==== Supplied entries ====
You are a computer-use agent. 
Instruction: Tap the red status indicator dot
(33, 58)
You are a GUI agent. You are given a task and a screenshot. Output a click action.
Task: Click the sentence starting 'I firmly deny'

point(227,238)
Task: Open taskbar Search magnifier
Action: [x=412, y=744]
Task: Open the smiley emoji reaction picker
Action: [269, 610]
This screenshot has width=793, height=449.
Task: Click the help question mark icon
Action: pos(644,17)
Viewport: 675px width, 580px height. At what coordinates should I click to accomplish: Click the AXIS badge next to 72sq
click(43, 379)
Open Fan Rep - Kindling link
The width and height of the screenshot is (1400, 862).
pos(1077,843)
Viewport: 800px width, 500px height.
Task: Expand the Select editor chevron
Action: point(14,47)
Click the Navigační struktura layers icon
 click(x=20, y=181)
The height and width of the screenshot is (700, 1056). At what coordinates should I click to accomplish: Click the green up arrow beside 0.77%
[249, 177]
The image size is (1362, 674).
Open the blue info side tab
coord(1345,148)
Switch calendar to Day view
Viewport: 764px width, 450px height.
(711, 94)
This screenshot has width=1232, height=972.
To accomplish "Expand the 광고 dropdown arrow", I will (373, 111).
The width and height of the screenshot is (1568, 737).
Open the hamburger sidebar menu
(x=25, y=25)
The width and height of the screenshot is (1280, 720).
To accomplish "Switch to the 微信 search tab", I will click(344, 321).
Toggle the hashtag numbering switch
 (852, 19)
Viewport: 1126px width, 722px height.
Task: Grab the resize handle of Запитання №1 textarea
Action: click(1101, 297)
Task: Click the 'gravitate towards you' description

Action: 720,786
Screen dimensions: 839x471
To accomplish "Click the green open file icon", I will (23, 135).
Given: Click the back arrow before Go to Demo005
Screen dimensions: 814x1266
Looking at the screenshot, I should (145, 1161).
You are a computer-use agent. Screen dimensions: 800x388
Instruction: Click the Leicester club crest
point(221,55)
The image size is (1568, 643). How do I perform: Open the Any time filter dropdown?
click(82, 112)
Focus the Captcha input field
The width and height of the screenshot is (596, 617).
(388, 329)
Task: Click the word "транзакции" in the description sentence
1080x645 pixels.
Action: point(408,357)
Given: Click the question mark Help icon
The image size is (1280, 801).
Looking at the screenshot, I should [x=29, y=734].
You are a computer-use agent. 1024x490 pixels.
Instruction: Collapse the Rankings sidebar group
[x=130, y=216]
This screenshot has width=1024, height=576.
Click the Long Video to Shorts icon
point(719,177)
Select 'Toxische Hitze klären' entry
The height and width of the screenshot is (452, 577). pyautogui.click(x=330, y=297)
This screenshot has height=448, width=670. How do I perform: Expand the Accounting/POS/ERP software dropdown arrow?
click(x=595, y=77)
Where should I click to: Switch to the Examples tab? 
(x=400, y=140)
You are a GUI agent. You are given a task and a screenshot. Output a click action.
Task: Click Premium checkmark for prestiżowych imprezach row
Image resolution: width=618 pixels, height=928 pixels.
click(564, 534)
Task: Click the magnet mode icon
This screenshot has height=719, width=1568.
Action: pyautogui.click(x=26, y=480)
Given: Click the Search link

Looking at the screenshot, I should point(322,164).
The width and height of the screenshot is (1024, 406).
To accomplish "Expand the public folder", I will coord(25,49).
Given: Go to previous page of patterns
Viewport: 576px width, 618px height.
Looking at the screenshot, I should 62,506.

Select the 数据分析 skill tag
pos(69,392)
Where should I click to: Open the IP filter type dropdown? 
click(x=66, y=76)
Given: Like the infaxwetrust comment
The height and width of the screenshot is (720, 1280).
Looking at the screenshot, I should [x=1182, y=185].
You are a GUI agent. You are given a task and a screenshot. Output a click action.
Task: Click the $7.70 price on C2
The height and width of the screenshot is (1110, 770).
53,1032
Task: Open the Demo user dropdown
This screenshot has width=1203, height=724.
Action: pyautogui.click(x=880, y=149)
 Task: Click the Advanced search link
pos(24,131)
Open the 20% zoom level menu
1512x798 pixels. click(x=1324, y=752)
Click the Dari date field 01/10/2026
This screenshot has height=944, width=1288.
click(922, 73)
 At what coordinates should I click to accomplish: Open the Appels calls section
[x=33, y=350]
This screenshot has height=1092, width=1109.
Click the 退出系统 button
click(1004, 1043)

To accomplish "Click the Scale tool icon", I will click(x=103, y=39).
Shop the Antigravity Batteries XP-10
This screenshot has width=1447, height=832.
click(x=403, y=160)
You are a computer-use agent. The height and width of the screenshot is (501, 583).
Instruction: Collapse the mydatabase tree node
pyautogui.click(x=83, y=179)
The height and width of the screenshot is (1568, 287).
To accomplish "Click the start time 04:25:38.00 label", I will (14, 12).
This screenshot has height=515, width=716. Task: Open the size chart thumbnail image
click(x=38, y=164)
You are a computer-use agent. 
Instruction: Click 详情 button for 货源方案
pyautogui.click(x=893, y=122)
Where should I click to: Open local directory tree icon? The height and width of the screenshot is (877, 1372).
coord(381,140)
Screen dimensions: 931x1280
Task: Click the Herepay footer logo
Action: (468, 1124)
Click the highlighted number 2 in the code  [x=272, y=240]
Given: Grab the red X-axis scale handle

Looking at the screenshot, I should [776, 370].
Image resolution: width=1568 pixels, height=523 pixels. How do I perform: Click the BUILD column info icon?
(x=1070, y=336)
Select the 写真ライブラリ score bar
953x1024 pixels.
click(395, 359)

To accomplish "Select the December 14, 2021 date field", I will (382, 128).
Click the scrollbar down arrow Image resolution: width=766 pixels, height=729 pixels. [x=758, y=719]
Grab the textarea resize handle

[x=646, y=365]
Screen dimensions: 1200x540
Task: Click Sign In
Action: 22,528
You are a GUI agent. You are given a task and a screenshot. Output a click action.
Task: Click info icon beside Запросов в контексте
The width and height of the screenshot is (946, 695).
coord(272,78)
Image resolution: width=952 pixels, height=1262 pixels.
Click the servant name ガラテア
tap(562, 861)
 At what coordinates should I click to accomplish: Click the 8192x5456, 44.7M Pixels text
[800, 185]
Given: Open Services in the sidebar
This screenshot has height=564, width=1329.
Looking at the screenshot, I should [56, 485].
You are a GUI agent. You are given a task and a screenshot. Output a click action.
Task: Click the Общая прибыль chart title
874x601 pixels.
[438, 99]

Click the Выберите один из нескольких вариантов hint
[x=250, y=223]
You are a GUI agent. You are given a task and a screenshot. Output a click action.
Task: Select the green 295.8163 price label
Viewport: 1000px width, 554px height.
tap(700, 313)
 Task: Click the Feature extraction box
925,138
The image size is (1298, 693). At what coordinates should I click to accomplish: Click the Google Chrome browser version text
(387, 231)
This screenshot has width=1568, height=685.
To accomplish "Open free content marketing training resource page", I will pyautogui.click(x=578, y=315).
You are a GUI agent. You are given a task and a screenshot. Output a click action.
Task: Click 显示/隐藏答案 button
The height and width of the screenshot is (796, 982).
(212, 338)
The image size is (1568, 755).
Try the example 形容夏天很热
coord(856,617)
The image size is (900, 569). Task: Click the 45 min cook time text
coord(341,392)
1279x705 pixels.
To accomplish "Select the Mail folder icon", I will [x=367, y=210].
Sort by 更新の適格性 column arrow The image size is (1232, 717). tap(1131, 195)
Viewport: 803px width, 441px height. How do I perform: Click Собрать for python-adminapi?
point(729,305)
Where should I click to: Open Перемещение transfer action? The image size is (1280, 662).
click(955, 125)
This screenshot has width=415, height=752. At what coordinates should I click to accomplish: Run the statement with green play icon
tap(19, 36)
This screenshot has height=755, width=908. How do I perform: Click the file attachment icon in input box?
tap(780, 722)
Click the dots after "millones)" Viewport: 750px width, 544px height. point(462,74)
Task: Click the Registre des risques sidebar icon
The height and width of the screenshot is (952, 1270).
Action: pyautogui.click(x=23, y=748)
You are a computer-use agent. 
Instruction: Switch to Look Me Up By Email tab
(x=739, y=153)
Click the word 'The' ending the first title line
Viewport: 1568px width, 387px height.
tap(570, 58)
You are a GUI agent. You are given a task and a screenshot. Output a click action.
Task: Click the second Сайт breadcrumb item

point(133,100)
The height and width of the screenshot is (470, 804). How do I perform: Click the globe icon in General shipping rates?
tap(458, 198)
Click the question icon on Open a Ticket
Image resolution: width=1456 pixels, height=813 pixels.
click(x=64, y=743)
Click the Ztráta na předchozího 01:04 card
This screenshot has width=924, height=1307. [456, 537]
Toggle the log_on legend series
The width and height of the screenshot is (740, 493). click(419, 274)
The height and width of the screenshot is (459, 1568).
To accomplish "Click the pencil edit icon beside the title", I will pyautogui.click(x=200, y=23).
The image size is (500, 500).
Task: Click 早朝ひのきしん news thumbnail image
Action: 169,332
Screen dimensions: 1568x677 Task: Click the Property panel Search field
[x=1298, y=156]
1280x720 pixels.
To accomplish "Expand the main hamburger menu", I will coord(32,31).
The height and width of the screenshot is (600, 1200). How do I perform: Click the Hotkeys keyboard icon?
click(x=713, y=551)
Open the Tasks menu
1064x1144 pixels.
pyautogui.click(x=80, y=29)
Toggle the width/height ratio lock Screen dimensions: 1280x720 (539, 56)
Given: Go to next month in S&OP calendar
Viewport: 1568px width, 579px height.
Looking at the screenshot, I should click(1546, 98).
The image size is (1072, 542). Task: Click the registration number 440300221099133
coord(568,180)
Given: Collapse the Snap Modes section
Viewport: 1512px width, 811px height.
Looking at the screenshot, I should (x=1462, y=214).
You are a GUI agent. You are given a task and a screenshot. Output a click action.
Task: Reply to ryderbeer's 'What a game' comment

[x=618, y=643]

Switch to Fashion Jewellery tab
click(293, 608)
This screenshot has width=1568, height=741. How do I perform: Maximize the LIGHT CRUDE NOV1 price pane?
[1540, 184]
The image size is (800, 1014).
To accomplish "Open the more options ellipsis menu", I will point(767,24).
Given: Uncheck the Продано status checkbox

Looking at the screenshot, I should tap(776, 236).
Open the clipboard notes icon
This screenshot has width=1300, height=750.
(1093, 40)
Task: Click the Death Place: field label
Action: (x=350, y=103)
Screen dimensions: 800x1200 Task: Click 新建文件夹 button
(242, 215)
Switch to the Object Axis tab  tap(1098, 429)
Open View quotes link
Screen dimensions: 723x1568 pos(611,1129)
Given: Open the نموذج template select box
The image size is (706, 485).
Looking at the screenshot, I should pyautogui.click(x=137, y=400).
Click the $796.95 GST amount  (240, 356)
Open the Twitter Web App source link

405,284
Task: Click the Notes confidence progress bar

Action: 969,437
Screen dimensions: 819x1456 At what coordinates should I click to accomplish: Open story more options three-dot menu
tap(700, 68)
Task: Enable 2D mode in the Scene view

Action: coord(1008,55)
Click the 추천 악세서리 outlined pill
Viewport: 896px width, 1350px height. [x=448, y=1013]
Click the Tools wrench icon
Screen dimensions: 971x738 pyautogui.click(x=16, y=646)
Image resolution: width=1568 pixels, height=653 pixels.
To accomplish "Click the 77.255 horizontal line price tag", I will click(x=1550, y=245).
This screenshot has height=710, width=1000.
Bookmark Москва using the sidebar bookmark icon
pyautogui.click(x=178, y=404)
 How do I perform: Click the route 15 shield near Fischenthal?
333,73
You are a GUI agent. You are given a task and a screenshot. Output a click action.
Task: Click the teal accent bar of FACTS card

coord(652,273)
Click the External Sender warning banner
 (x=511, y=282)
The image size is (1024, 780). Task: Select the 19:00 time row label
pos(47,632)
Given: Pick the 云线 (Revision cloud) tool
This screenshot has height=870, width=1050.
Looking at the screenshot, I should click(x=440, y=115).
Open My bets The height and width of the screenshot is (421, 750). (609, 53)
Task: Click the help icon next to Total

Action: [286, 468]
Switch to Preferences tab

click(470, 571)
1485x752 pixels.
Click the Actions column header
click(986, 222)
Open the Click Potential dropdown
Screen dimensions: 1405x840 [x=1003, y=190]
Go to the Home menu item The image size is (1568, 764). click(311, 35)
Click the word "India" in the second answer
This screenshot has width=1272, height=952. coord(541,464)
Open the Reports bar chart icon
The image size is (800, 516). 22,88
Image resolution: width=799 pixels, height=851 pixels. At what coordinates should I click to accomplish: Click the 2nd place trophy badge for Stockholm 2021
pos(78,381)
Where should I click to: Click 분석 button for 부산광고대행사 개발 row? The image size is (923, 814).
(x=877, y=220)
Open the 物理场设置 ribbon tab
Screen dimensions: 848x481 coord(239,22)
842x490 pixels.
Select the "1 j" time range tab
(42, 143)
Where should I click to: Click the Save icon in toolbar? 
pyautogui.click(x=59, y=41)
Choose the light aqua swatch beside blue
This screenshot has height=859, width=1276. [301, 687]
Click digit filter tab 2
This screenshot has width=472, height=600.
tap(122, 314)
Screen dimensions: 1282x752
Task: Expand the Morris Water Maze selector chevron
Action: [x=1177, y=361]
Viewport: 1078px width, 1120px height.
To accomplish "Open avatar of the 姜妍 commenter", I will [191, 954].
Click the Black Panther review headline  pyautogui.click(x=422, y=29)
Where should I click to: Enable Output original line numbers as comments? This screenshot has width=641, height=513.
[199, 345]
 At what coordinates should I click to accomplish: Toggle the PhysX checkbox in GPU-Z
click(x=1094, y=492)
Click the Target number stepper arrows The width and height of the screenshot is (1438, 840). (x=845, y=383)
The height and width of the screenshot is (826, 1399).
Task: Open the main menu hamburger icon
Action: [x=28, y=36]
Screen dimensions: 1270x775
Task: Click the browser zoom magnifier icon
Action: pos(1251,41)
====
- [Problem to work on] When a line in the records above holds "date", that line is to be reported.

- [Finished exercise]
Click the Dari date field 01/10/2026
To accomplish "Select the December 14, 2021 date field", I will (382, 128).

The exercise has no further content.